### WHAT TO DO
Below is a block of entries; repeat exactly the lines starting at the line that contains "Select the 微信收藏 metric tab" and ending at the line that contains "the green 1.19090", both included.

### AVAILABLE DATA
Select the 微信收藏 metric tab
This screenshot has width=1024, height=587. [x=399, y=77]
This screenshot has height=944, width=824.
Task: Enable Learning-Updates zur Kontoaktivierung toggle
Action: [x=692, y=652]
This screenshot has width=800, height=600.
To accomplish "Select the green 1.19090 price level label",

...

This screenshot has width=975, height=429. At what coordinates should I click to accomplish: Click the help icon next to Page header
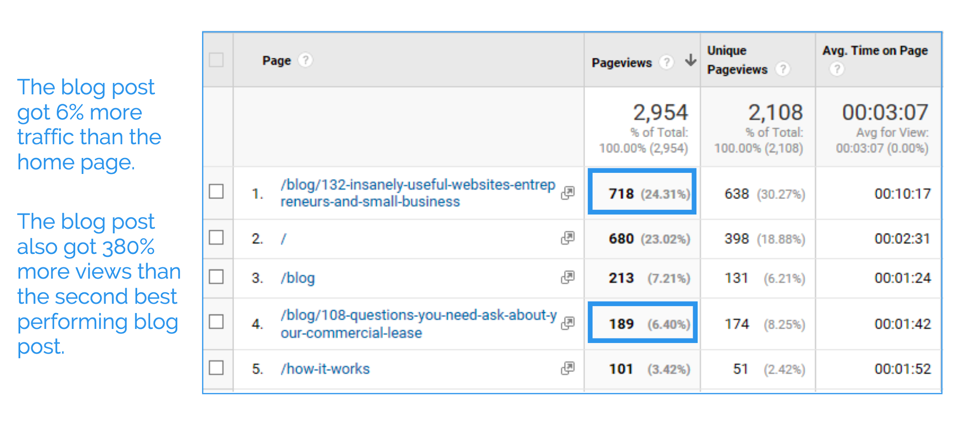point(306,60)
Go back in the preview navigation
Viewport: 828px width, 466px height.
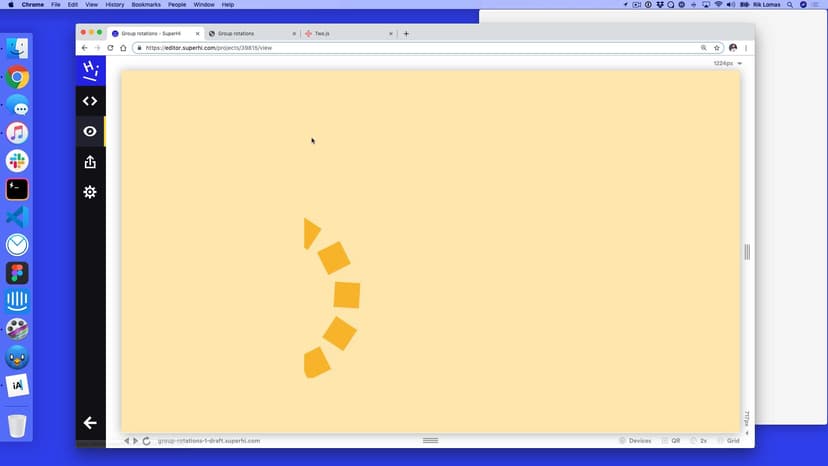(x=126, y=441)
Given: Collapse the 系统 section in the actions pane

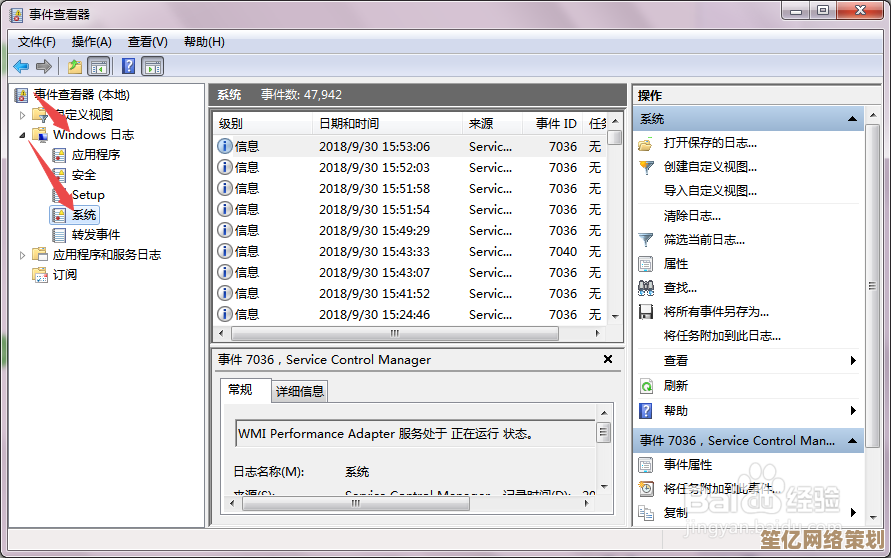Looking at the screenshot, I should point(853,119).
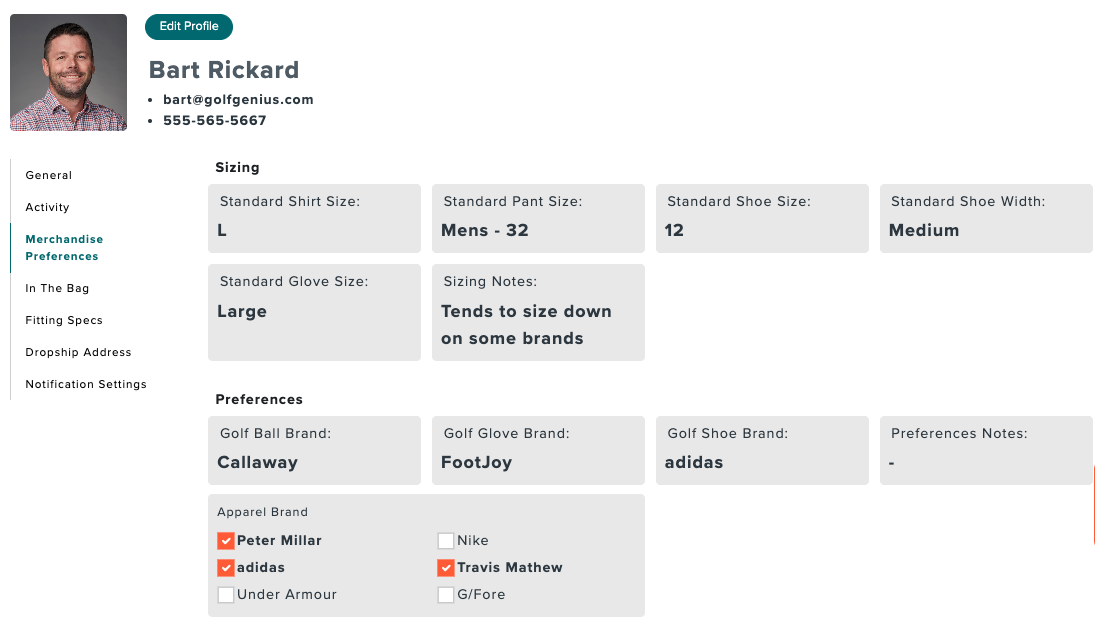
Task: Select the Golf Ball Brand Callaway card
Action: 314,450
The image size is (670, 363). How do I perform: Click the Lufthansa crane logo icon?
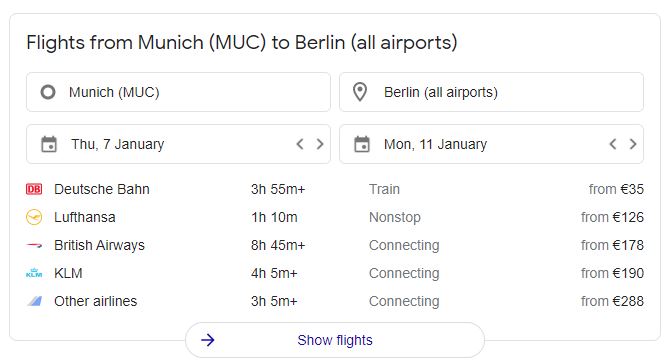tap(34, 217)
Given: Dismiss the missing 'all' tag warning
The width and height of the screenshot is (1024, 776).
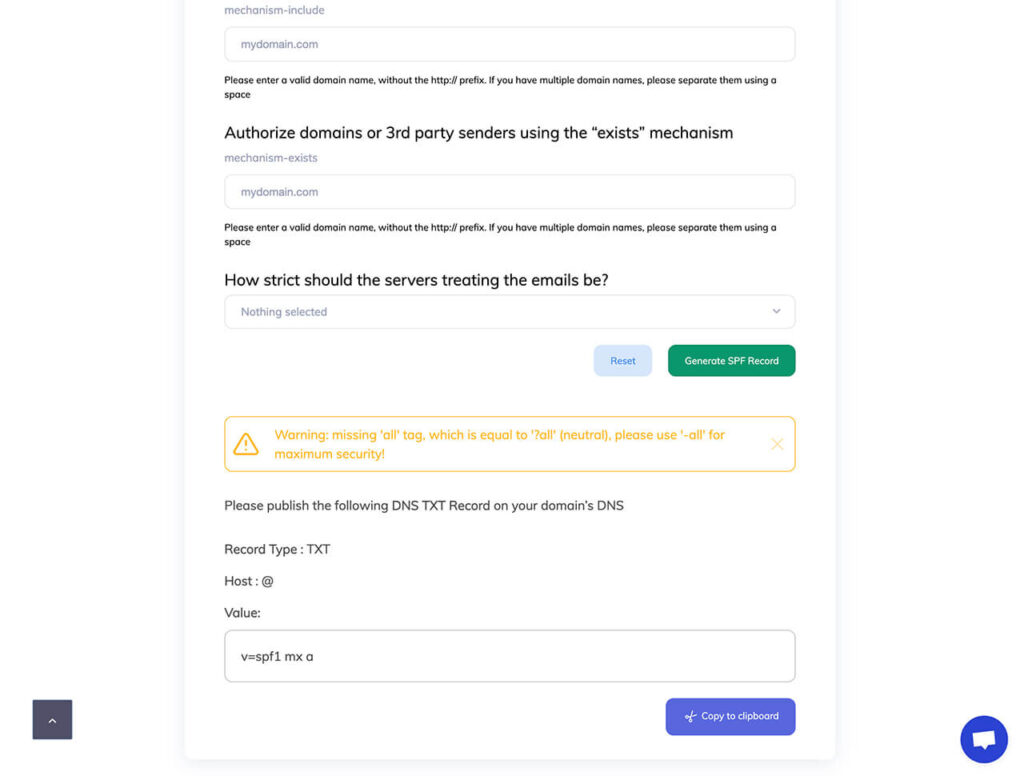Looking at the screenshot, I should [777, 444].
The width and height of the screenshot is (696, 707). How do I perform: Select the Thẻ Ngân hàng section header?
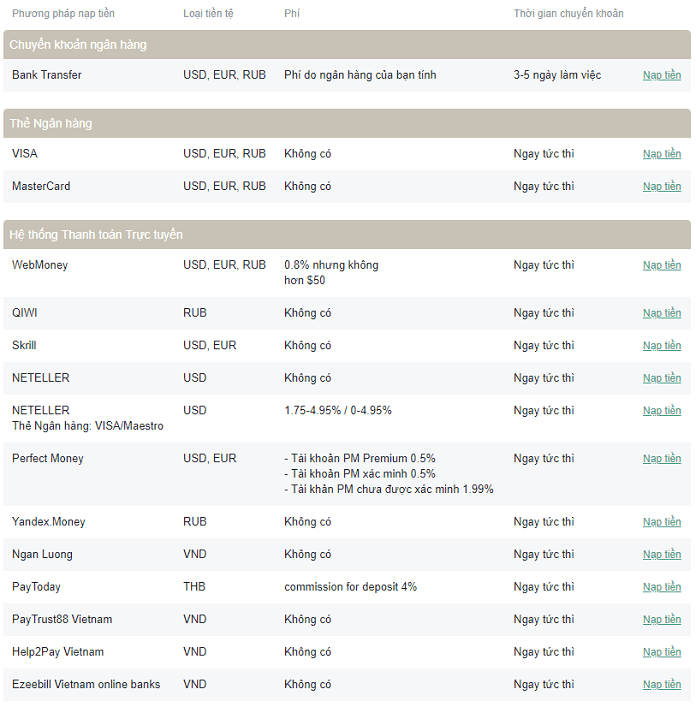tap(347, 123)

...

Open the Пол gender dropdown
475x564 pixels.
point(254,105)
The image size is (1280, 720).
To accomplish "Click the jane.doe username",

### WRITTEN REPLY
Select the 微信收藏 metric tab
This screenshot has width=1024, height=587. [x=399, y=77]
This screenshot has height=944, width=824.
Task: Enable Learning-Updates zur Kontoaktivierung toggle
Action: [x=692, y=652]
This screenshot has width=800, height=600.
To accomplish "Select the green 1.19090 price level label",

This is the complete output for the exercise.